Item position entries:
----
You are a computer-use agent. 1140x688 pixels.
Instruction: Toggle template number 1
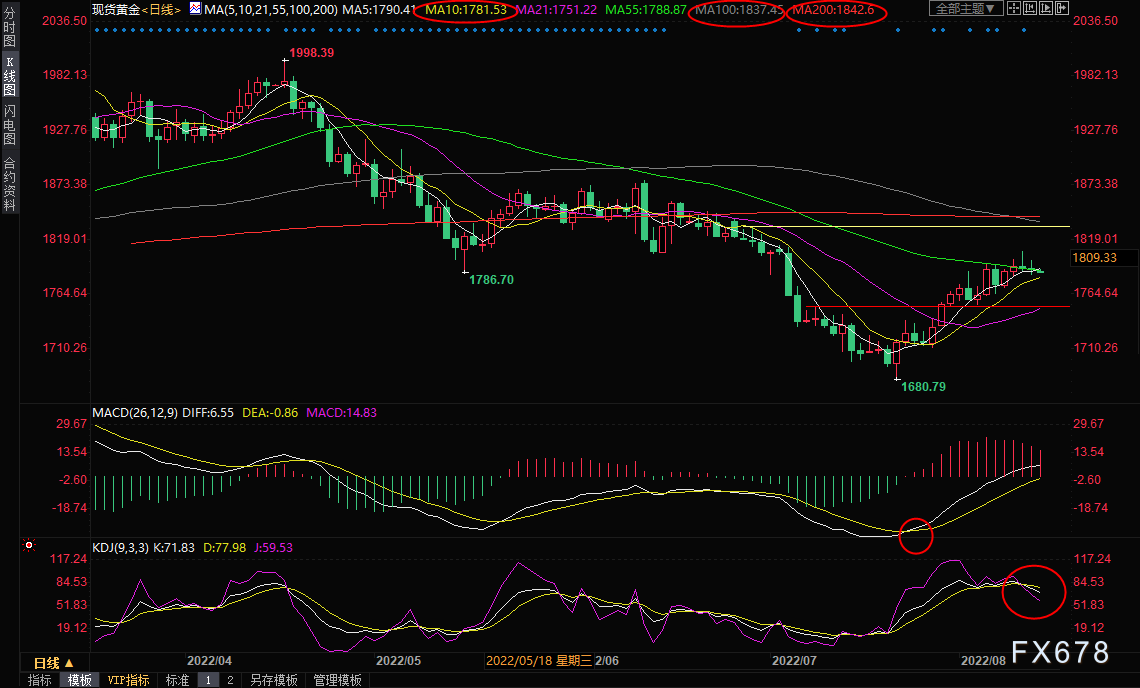(208, 680)
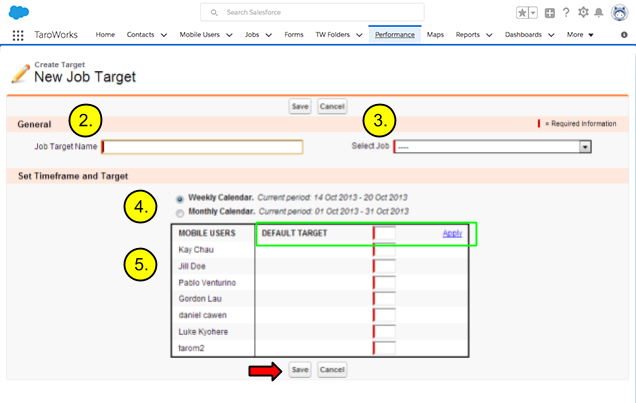The height and width of the screenshot is (403, 636).
Task: Open the Help question mark icon
Action: [566, 13]
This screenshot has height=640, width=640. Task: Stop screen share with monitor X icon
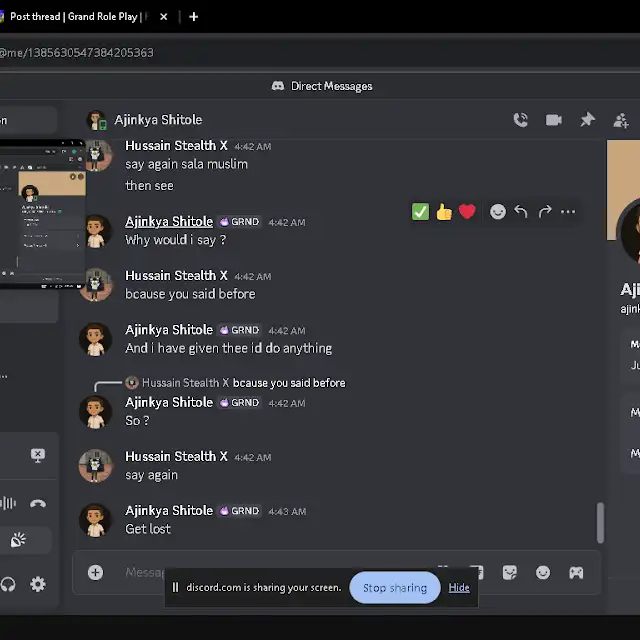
----
Work to do » Convert every line of the rows above into a JSON list of strings, one string per line, omitting blank lines. Leave the pictures out of the answer.

Exercise output »
[
  "You are a computer-use agent. 1140x688 pixels.",
  "Instruction: Toggle template number 1",
  "(208, 680)",
  "The height and width of the screenshot is (403, 636).",
  "Task: Open the Help question mark icon",
  "Action: [566, 13]",
  "This screenshot has height=640, width=640. Task: Stop screen share with monitor X icon"
]